Protecting Children from Distressed Material on the Web
Our ten-year-old is increasingly using our computers, including sometimes going on the Web.* We are aware that there is an enormous amount of distressed material on the Web and that the inadvertent viewing of it could be hurtful to a young person. We want to protect him as best we can. We are not sure that parental controls are effective or sufficient. In particular, we don’t want to impose restrictions that communicate mistrust of him and his mind. I would love to hear any thoughts, experiences, and successes you have had in this whole area.
Michael Saxe-Taller
Berkeley, California, USA
Hi Michael,
In my household we have a system that blocks computer games and almost every site that might involve nudity, violence, or pornography. I think parents are well advised to put this kind of control on their computers, and to require that parents of other children, whose homes their child visits, do the same.

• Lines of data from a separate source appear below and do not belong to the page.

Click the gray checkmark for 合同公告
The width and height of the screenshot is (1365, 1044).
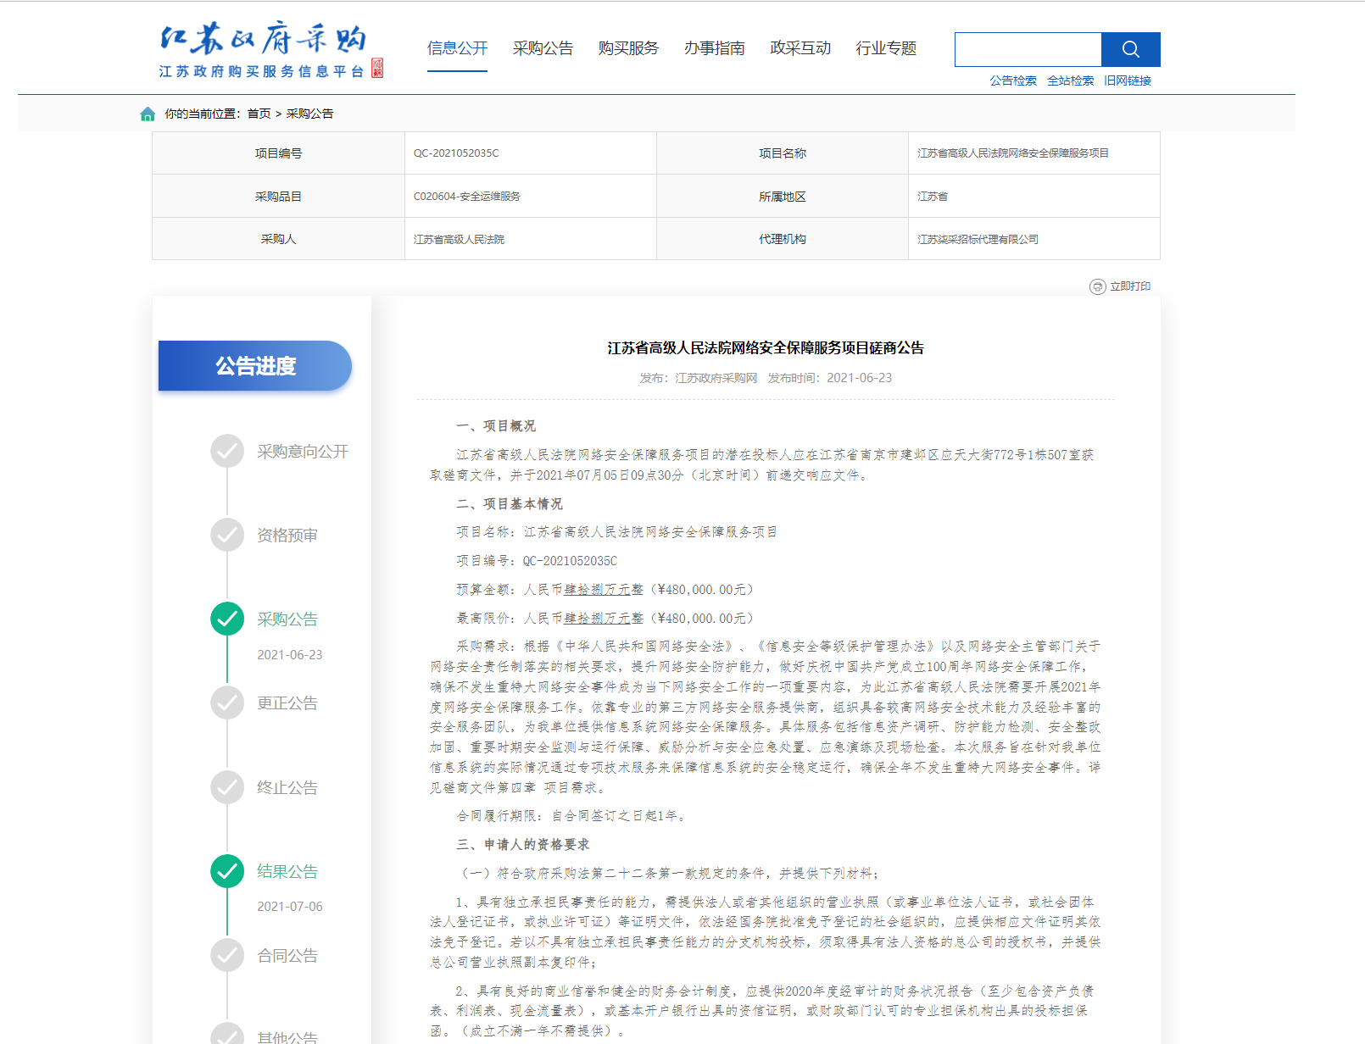click(227, 955)
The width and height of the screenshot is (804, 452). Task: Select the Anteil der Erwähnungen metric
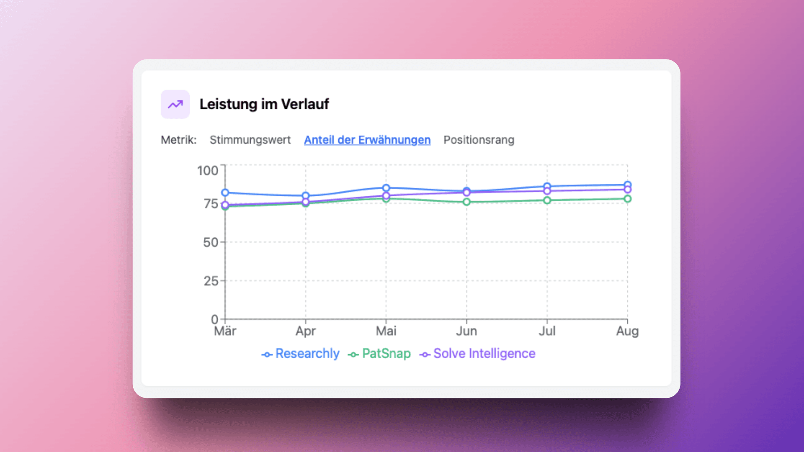point(367,140)
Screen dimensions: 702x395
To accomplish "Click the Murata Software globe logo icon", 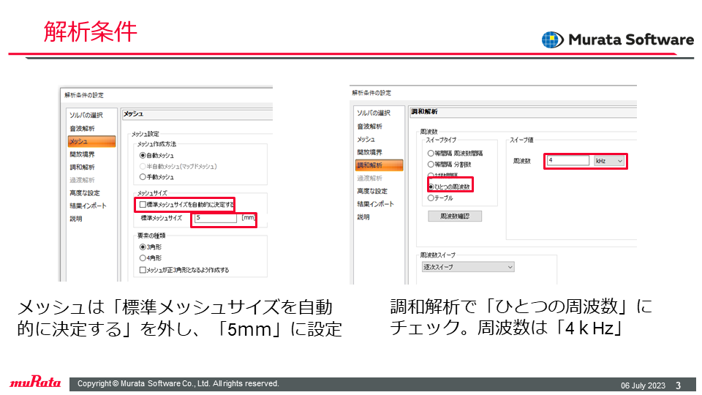I will [x=553, y=40].
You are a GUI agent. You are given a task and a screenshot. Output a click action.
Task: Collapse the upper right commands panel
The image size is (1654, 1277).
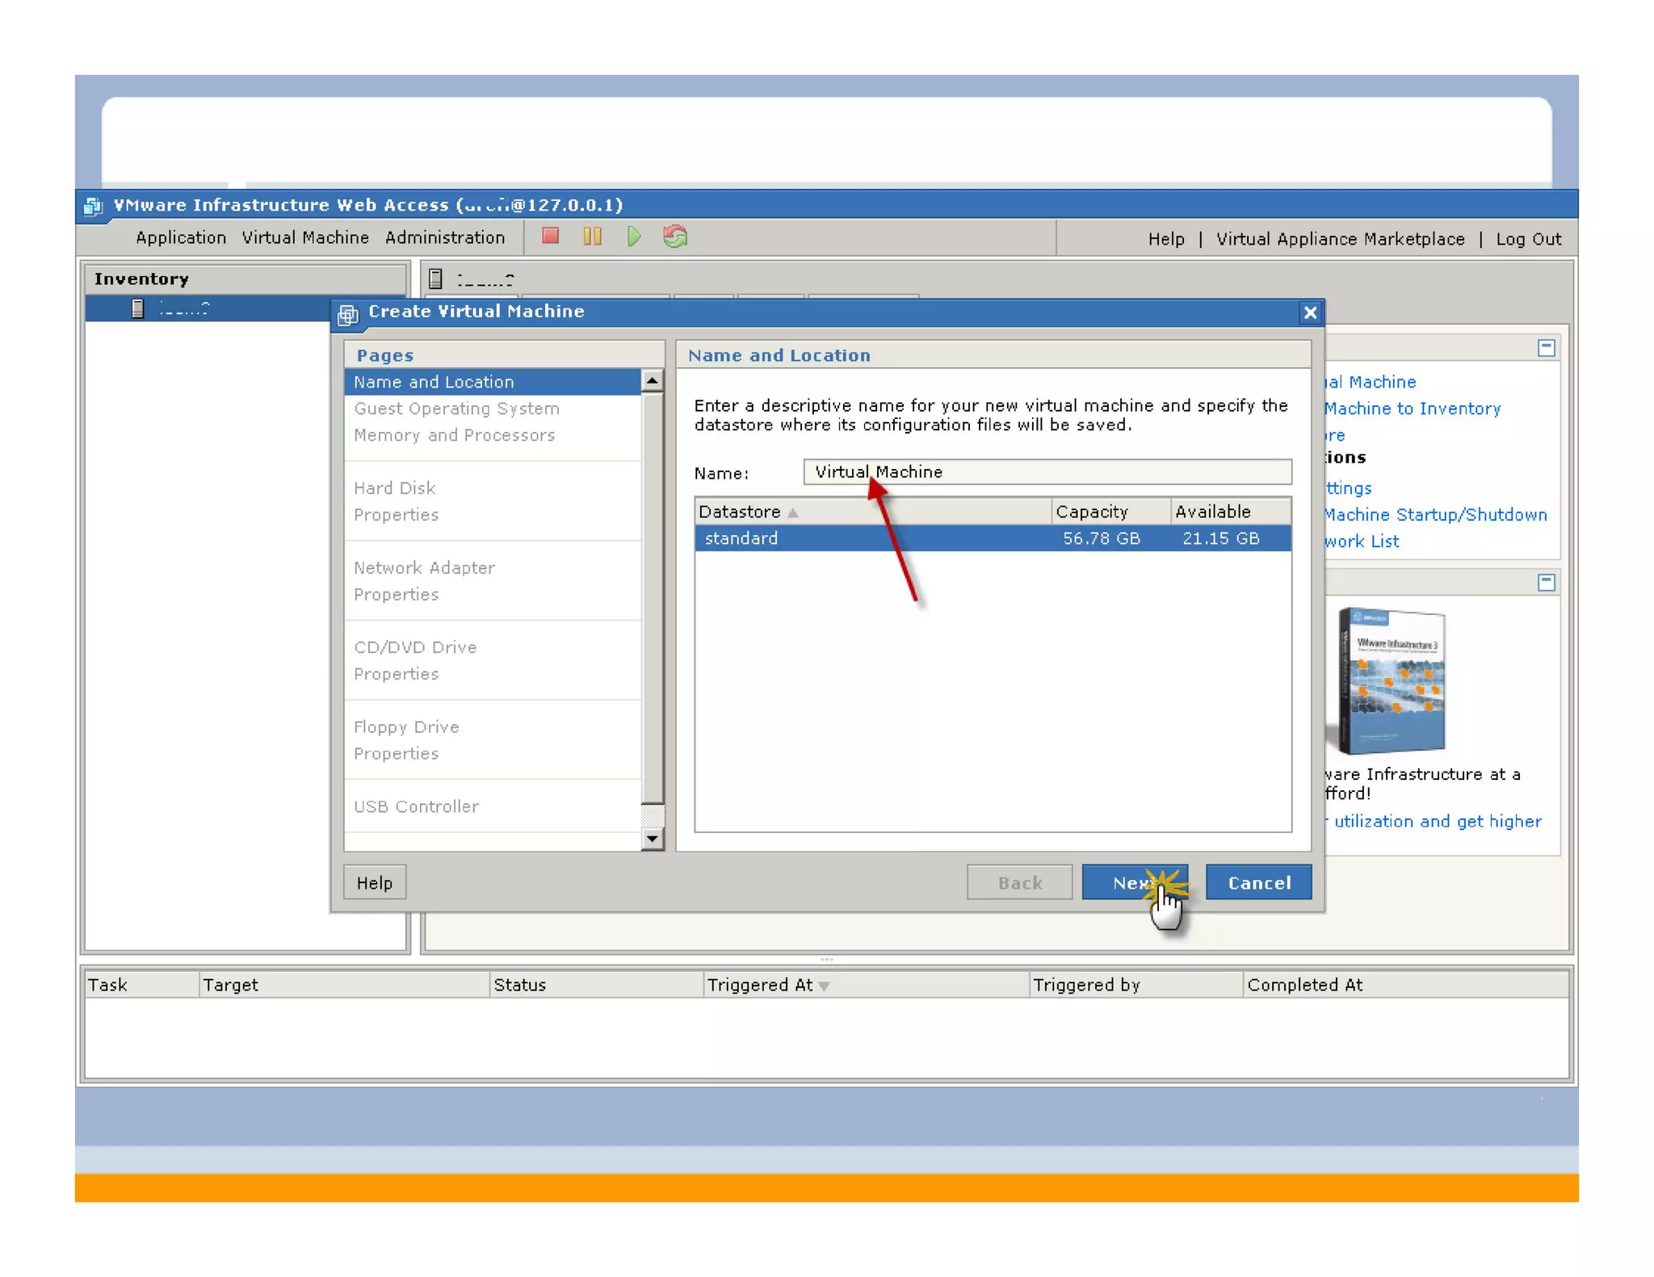tap(1546, 348)
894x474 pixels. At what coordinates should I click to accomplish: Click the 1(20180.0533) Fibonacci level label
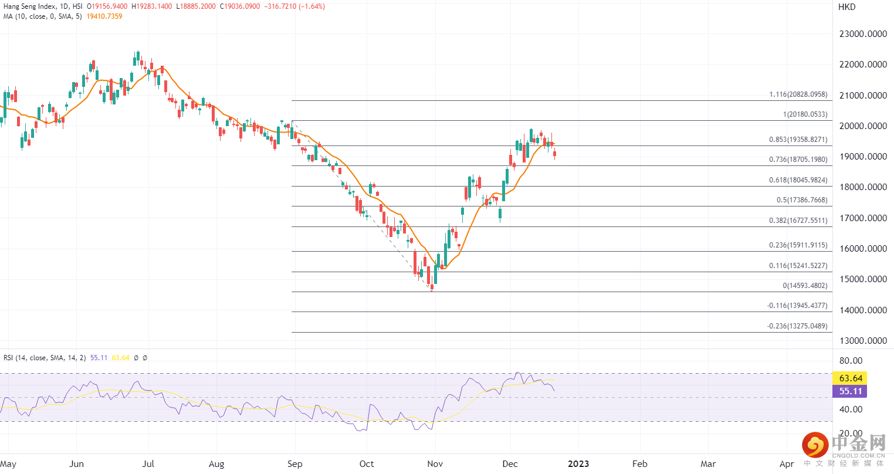(x=805, y=114)
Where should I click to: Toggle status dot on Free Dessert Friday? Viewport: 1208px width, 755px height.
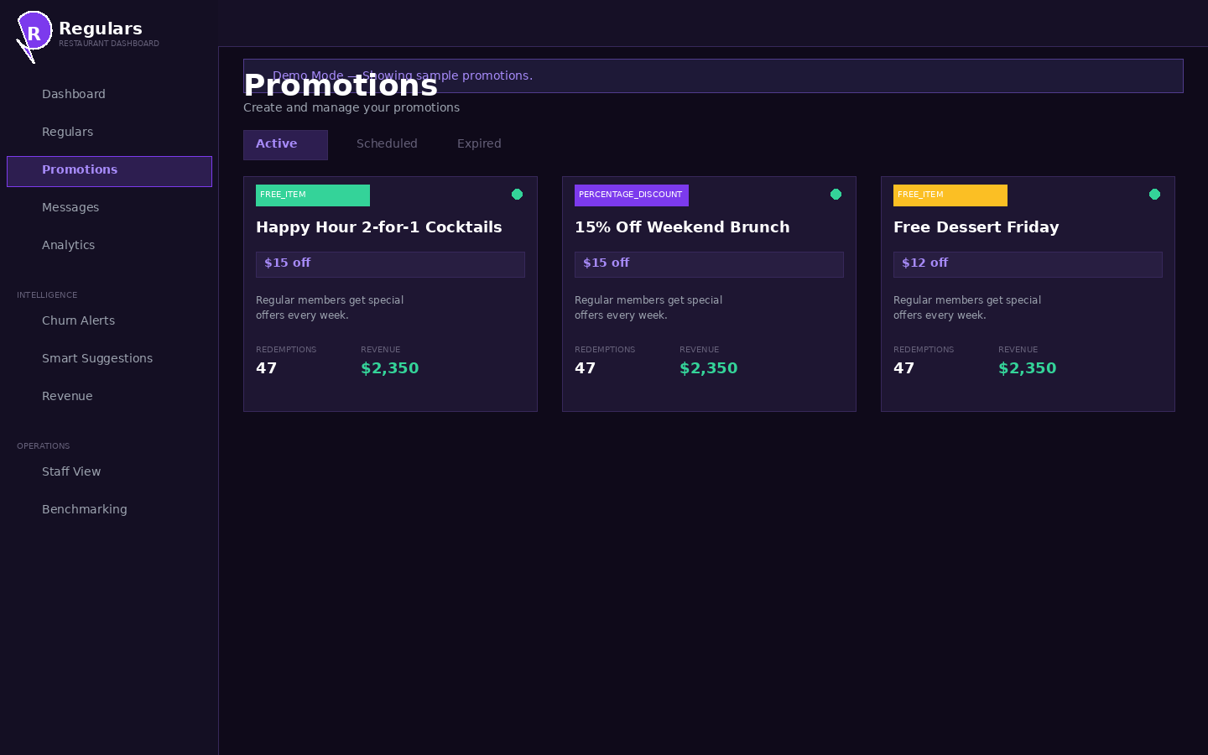1154,194
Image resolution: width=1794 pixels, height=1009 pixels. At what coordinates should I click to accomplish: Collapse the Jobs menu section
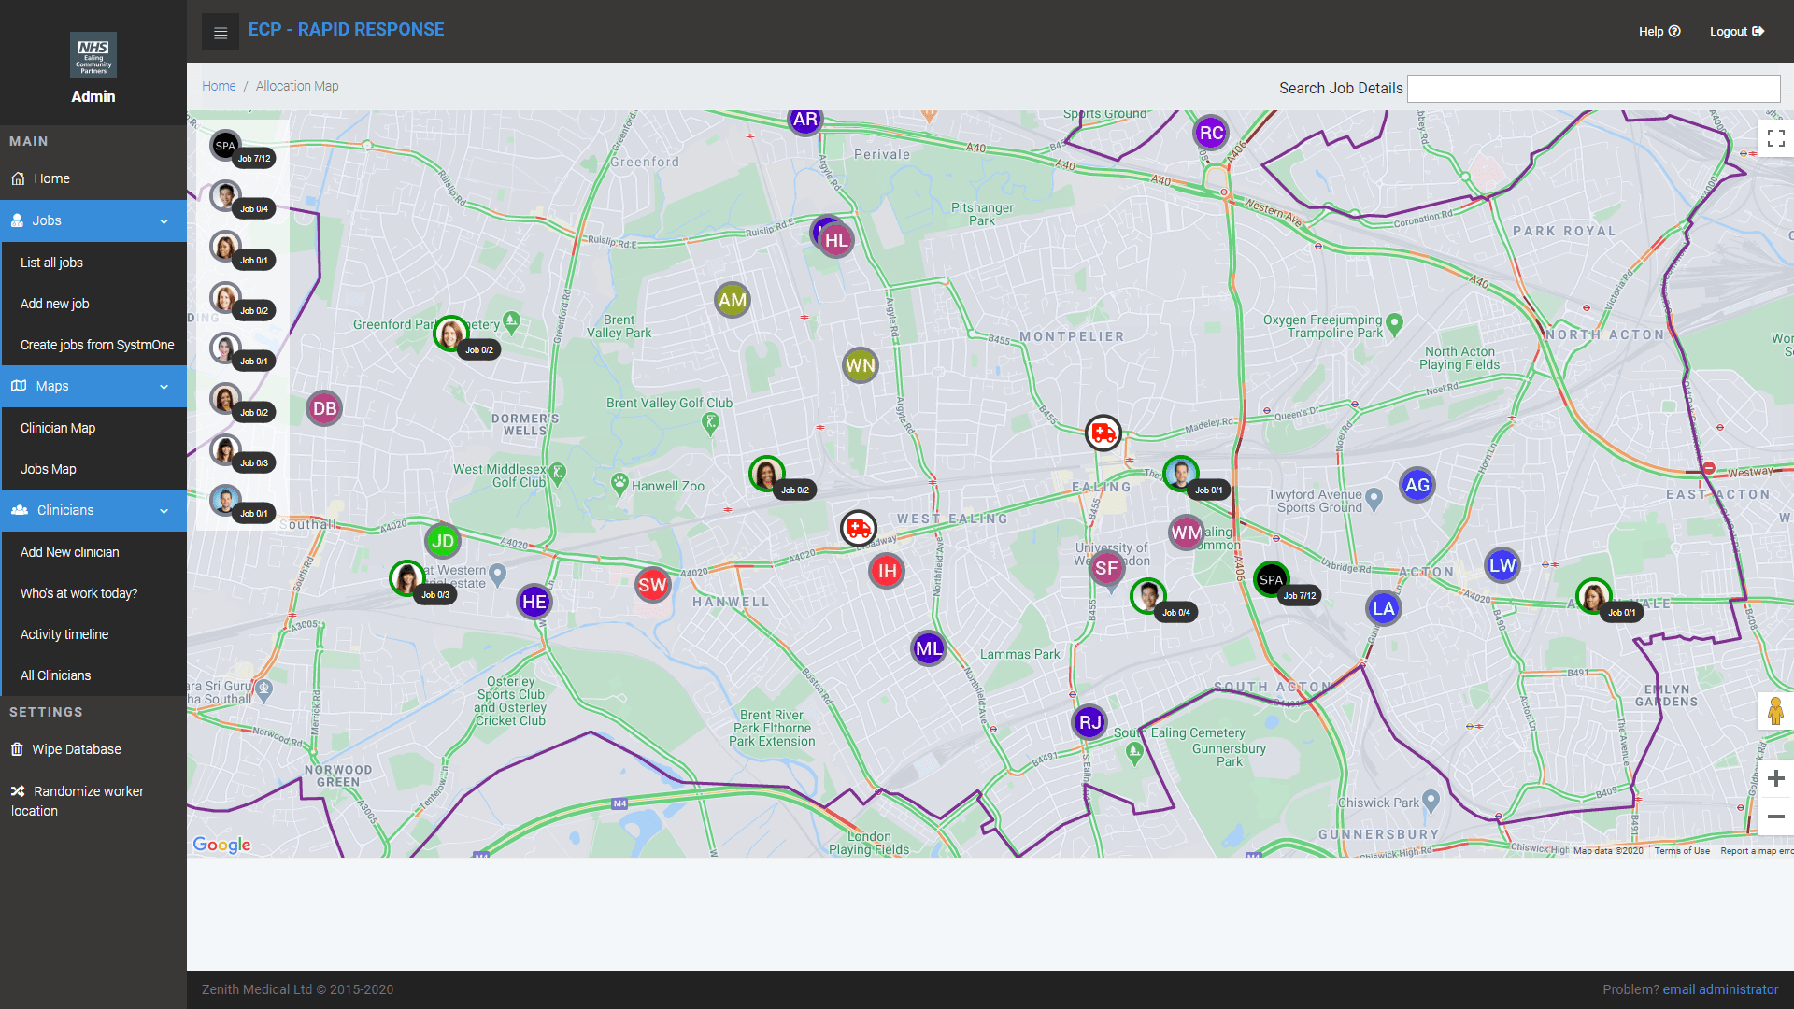click(x=164, y=221)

I don’t think it’s a matter of mistrusting your child’s thinking. It’s a matter of keeping him safe from damaging material that he encounters by accident or because of his own curiosity. It’s good housekeeping. It’s proper treatment of a toxic substance. It’s a straightforward safety measure. These sites are designed to create an addiction. They are also set up to be difficult to exit from once a child has stumbled in.
The later in life that your child is exposed to the distressed material on the Internet, the better chance he has of shaking off (literally) the damage these sites are designed to inflict.
Patty Wipfler
Former International Liberation
Reference Person for Parents
Palo Alto, California, USA
Reprinted from the RC e-mail
discussion list for leaders of parents
*The “Web” is the Internet.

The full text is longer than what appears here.